Теперь маркиз де Вильруа рассказал мне о союзе, создававшемся против Франции. С самой горячей преданностью он оживил в моей памяти подвиги и таланты нашего венценосного господина. С отвращением говорил о флегматич­ном и хитром нраве его противника императора; с кипящим негодованием обрушивался он на непостоянство капризного Генриха. Он описал верени­цу несчастий, которая в итоге заставила короля лично прибыть на театр воен­ных действий. С большой выразительностью он противопоставил историю от­важного шевалье Байара, рыцаря без страха и упрека, кровь которого еще не просохла на миланских полях, судьбе запятнавшего честь рыцарства коннетаб­ля де Бурбона, позорная обида и необузданное тщеславие которого заставили его примкнуть к недругам своей страны вопреки присяге и клятве в верности. Он воспламенял мои чувства, ставя в пример одного и указывая на низость другого, и заверял меня, что еще никогда не предоставлялось более удачной возможности для снискания бессмертной славы.

Но я не нуждался в поощрении для увеличения этой страсти и тут же при­нялся собирать все силы своих слуг и вассалов. Я стряхнул с себя бесславную размягченность меланхолии, став воплощением оживленной деятельности. Теперь пришло время применить знания, полученные в юности. Я рассудил, что необходимо призвать на помощь какого-нибудь опытного человека, дабы он посодействовал мне в руководстве моими людьми; но многое из того, что нужно было сделать, я делал собственноручно и делал хорошо. Я брался за дело с рассветом, и заходящее солнце было свидетелем того, как я трудился не покла­дая рук. Благодаря стараниям моей замечательной матери мое наследство было в наилучшем состоянии, и я не жалел денег на то, чтобы удовлетворить погло­щавшую меня страсть.

Однако, как бы я ни горел мечтой поскорее появиться на театре военных действий, желание сделать мое появление там достойным графа де Сен-Леона сдерживало меня, поэтому я присоединился к королевской армии лишь после того, как войска императора сняли осаду Марселя и стремительно отступили в Италию, а король пересек Альпы, вошел в Миланское герцогство и безоговороч­но завладел его столицей.

Из Милана Франциск направился в Павию.
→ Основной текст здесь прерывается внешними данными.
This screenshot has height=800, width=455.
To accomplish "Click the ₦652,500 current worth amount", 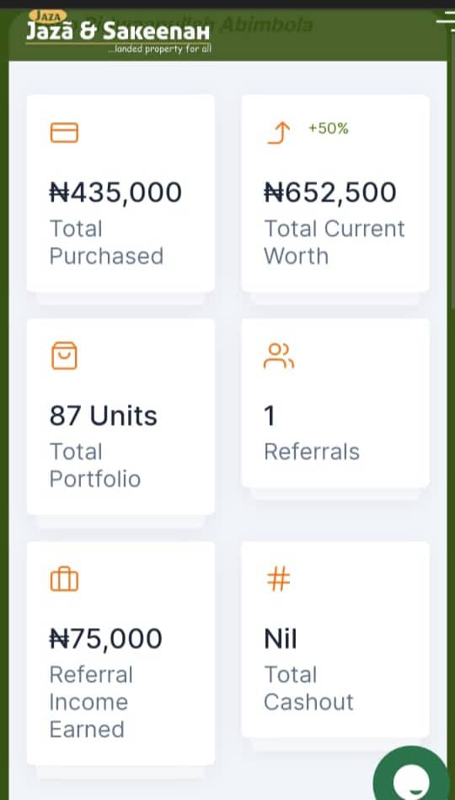I will click(330, 192).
Слава была его кумиром, поэто­му он так неудержимо стремился к захвату этого наиболее сильного и укреп­ленного в герцогстве города. Чем более Франциск выказывал военную доблесть, тем более его охватывало желание утвердиться в своих недавно приобретенных владениях; он полагал, что и население подчинится ему тогда более охотно, и враг будет реже отваживаться вступать в споры из-за приобретенных им вла­дений. По крайней мере, он объяснял свое продвижение именно этими причи­нами; однако, возможно, в действительности его гораздо больше воодушевлял блеск славы, которую он надеялся снискать в этом предприятии.
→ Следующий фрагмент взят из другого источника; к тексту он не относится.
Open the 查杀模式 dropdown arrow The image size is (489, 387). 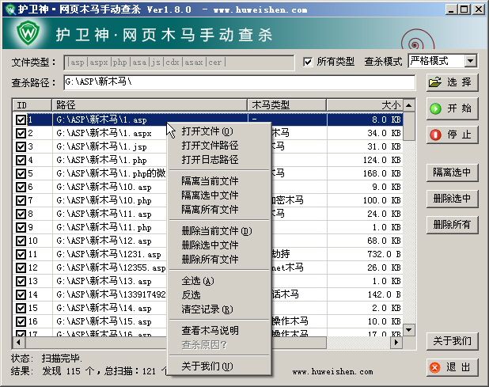click(x=470, y=60)
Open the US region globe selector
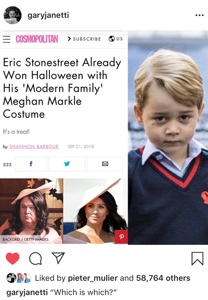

Прошло несколько недель после начала осады Павии, когда я предстал пе­ред своим монаршим господином. Он принял меня с присущим ему редкостным радушием и сразу же вспомнил о нашей встрече в долине Ардра. Он тепло ото­звался о том, сколь многим обязана Франция моим предкам, с искренним ува­жением говорил о достоинствах и мудрости моей матери и одобрил решитель­ность, с которой она удерживала меня от преждевременного появления на об­щественной стезе.

Юноша, — промолвил король, — я не сомневаюсь в отважности твоего духа; я вижу нетерпение воина, написанное на твоем лице, и полагаю, что твои поступки будут достойны твоего прославленного рода и наставлений женщины, заслуживающей того, чтобы быть образцом для всех дам Франции. Можешь не опасаться, что твои подвиги останутся незамеченными. Я найду тебе примене­ние. Я назначу тебя на почетный и чреватый опасностями пост. Будь достоин его; и с этого часа я зачисляю тебя в круг своих самых избранных друзей.
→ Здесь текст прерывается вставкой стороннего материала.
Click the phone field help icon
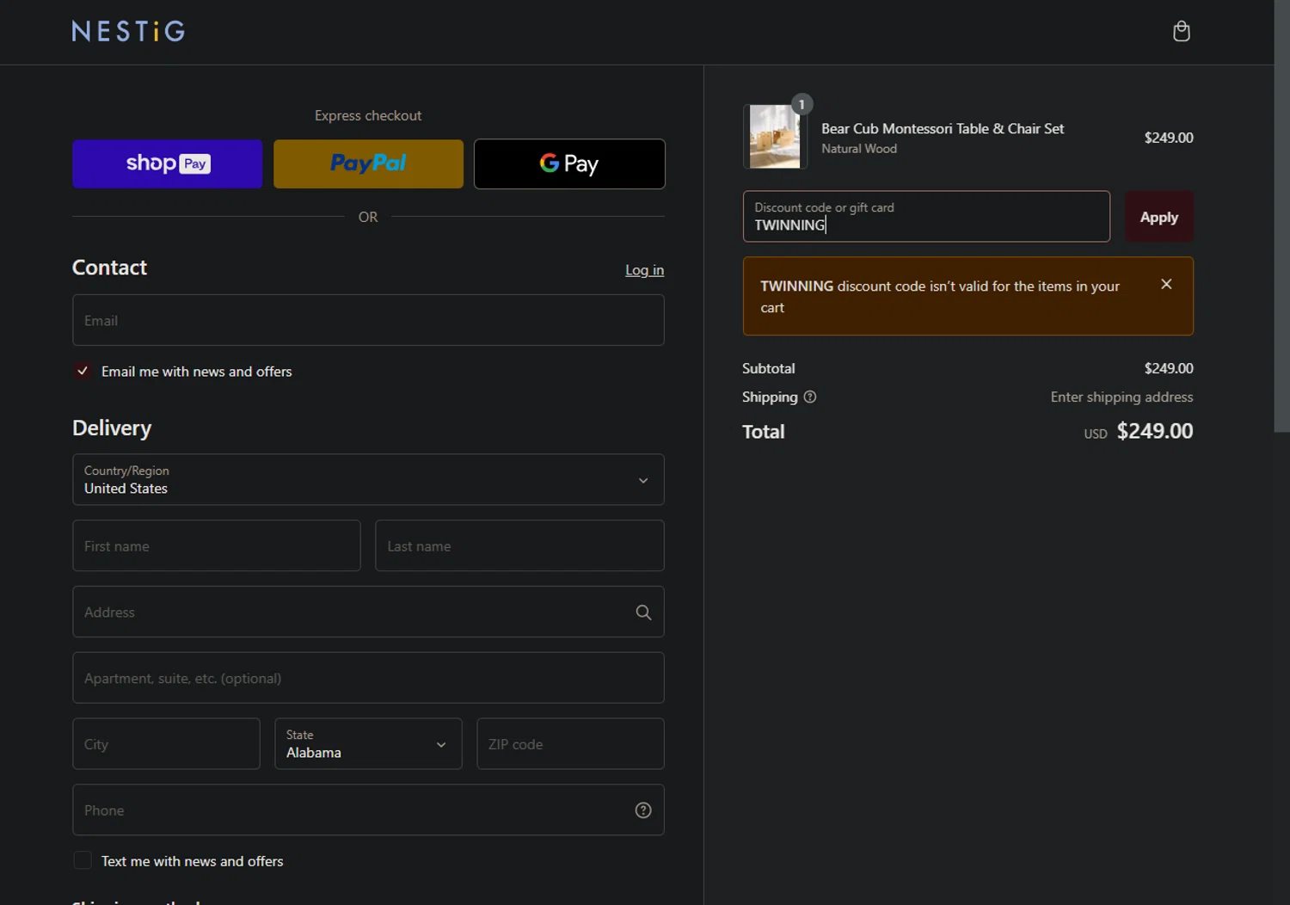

Осада Павии и вправду оказалась кампанией, в ходе которой легко можно было снискать воинскую славу. Город защищал небольшой, но опытный гарни­зон под командованием одного из самых талантливых военачальников тогдаш­ней Европы. Он беспокоил осаждавших частыми и яростными вылазками. С помощью нашей превосходной артиллерии мы неоднократно проделывали широкие бреши в укреплениях, но напрасно. Стоило нам предпринять попыт­ку проникнуть в образовавшийся проход, как нас встречали отряды, состоявшие из наилучших и наихрабрейших воинов гарнизона. Обычно во главе таких от­рядов стоял комендант города, который, хотя и находился в преклонных летах и был седовласым, обладал всеми достоинствами юности. Если мы отступали или, не преуспев в атаке, решали возобновить ее с рассветом следующего дня, мы заставали новую стену, воздвигнутую на месте прежней словно по волшеб­ству. Зачастую противник даже предвосхищал успехи нашей артиллерии, и, как только разрушалось старое укрепление, мы к своему изумлению и ужасу обна­руживали новое, которое благодаря его осмотрительности и сноровке возводи­лось за ничтожно короткое время позади внешнего.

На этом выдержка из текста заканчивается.